+++ Provided data
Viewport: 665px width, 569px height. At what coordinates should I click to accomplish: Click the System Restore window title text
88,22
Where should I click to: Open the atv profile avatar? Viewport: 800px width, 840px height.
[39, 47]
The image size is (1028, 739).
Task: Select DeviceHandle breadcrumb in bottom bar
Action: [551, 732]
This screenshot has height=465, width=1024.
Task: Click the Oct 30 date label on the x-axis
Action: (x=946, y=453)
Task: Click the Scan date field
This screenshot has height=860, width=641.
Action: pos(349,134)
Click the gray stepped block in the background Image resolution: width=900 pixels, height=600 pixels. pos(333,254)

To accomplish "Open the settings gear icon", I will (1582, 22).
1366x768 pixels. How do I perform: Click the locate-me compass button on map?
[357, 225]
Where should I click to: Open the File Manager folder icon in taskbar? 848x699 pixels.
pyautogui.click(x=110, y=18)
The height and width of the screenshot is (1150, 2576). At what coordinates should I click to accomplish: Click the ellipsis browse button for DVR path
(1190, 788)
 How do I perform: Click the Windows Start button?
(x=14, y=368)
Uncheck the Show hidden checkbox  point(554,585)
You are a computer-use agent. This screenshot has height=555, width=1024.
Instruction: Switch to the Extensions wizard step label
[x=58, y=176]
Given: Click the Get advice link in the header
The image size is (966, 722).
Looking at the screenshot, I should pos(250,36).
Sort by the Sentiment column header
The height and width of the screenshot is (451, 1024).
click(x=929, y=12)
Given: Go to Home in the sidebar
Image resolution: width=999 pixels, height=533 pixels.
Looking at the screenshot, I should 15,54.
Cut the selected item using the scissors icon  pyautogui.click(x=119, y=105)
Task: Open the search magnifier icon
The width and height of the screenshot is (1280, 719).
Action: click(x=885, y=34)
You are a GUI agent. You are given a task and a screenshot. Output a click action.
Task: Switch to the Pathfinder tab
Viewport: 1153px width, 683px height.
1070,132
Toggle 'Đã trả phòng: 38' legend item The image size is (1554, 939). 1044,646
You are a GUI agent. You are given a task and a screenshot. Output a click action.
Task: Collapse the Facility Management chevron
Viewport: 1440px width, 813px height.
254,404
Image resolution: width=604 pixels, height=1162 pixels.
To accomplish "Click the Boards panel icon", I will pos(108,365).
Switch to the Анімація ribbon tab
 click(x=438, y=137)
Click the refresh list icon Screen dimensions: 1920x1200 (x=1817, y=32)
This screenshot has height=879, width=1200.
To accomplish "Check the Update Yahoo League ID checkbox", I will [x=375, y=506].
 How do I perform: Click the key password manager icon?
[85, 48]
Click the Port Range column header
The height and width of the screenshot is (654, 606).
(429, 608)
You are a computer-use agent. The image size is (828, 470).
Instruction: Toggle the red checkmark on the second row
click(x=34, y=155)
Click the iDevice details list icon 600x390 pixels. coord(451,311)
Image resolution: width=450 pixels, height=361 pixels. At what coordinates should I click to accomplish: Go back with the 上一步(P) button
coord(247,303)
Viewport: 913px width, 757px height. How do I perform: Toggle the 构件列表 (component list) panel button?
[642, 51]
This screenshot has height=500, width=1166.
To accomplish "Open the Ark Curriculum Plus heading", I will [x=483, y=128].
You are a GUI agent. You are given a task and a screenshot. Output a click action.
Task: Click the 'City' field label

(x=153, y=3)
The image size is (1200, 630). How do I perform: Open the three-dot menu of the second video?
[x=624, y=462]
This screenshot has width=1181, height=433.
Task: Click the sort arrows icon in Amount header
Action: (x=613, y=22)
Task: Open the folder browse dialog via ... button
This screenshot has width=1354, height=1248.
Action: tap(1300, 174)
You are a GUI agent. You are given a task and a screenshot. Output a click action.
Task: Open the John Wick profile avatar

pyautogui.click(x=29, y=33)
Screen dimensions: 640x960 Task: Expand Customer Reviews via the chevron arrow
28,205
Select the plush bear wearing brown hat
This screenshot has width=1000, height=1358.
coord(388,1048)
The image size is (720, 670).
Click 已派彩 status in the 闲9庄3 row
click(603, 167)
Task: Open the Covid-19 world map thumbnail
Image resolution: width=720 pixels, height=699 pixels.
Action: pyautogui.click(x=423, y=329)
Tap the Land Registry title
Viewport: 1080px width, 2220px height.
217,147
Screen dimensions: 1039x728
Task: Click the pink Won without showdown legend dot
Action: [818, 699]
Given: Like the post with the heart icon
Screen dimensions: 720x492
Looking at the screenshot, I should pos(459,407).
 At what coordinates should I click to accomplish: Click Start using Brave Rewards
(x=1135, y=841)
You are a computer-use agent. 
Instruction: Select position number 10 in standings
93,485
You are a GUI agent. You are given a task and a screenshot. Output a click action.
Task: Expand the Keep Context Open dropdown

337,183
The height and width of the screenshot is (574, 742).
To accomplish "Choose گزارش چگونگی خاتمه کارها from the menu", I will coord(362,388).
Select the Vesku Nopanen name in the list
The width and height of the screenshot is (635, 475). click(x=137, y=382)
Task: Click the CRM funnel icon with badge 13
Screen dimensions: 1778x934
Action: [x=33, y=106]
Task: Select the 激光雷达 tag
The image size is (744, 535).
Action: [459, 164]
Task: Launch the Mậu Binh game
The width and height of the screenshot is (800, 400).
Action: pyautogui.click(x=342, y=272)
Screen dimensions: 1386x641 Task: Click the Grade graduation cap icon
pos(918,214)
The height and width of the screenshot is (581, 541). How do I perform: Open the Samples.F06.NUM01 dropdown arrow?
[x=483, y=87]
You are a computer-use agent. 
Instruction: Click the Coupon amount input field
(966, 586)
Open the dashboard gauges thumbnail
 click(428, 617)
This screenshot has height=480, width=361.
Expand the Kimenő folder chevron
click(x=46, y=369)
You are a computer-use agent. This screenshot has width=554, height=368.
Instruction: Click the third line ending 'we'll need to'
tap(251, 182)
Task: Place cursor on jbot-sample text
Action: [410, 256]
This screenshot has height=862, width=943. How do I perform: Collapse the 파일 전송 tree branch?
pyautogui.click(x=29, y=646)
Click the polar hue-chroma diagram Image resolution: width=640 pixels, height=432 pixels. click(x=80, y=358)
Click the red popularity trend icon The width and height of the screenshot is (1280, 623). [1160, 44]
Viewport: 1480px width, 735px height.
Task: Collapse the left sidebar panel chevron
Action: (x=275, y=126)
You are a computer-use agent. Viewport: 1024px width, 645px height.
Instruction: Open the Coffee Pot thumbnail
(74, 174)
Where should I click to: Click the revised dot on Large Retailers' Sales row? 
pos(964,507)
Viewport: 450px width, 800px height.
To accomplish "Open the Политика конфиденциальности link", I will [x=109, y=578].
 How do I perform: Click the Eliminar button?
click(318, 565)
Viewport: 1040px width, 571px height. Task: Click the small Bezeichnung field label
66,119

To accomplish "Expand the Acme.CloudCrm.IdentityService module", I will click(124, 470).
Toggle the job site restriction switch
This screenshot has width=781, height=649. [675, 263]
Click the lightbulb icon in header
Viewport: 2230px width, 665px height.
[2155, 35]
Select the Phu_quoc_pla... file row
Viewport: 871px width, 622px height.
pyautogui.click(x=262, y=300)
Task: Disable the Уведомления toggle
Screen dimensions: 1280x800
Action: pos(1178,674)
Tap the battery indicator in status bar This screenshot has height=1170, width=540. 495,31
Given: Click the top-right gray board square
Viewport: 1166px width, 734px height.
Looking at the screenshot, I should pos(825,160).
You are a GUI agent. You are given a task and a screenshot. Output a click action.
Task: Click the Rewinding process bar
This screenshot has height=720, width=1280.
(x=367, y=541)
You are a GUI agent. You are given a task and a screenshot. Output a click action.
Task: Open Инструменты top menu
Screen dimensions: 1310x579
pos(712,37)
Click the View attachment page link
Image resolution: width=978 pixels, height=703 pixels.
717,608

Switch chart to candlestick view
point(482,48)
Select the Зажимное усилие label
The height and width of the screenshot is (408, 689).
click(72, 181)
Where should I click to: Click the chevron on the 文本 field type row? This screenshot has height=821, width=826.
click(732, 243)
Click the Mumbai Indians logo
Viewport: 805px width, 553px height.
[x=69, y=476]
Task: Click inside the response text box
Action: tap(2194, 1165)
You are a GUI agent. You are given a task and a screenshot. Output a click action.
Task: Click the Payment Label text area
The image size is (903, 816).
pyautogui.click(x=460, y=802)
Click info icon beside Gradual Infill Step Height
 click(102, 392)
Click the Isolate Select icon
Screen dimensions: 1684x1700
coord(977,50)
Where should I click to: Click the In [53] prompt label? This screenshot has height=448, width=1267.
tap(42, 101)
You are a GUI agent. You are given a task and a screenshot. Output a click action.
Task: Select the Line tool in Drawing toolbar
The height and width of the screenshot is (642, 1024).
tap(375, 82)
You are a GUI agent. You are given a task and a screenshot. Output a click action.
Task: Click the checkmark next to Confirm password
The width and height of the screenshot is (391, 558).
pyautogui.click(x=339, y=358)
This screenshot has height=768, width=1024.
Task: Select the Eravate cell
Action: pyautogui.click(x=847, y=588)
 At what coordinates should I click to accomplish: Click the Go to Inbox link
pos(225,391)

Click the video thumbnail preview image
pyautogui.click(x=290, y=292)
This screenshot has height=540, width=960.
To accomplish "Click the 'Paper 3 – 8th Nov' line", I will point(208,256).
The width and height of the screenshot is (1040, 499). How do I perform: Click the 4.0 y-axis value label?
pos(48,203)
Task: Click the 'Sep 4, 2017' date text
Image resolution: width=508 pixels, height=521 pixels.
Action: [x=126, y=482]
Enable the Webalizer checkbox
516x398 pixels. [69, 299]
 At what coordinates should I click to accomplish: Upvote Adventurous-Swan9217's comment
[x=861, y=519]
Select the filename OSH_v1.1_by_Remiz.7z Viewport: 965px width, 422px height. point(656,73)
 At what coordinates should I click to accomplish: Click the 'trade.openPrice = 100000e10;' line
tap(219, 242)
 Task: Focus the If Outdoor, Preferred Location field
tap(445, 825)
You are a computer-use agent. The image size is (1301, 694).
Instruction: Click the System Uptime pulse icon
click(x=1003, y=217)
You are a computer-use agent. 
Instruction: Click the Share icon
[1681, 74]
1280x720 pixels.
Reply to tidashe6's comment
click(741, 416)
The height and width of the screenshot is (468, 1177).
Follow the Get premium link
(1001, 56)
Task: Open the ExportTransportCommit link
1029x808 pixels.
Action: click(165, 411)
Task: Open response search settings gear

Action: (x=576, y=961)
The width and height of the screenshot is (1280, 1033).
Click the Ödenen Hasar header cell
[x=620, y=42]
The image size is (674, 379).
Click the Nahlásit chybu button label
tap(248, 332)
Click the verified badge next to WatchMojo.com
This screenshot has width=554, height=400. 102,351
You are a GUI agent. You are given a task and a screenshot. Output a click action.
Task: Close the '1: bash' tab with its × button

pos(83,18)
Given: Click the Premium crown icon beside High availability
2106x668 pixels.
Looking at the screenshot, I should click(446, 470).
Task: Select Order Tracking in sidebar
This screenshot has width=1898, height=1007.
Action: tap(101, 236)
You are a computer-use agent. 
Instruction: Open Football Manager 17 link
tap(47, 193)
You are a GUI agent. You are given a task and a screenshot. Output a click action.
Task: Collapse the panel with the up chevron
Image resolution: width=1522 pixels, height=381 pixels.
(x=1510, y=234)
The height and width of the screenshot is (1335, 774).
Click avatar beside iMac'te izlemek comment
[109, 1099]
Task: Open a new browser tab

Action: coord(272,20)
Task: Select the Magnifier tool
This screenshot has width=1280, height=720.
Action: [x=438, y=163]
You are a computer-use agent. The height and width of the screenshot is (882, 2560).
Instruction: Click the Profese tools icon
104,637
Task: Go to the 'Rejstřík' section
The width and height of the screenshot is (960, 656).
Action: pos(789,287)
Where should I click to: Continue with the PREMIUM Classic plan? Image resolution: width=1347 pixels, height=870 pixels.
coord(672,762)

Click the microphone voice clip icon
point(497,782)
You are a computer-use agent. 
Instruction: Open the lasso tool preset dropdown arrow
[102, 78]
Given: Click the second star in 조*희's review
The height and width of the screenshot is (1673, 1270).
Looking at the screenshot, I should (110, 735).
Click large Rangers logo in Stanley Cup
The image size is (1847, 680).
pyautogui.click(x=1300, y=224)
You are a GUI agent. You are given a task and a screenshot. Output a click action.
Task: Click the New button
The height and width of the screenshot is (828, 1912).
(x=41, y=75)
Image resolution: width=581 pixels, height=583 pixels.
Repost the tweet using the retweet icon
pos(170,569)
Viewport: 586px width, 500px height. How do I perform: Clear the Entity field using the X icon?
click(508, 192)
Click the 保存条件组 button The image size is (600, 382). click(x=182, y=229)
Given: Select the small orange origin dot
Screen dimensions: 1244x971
++++++
Your assignment
Using the listing above, gather each line that holds the string "item" and copy it.

Expected output
Cut the selected item using the scissors icon  pyautogui.click(x=119, y=105)
Toggle 'Đã trả phòng: 38' legend item The image size is (1554, 939). 1044,646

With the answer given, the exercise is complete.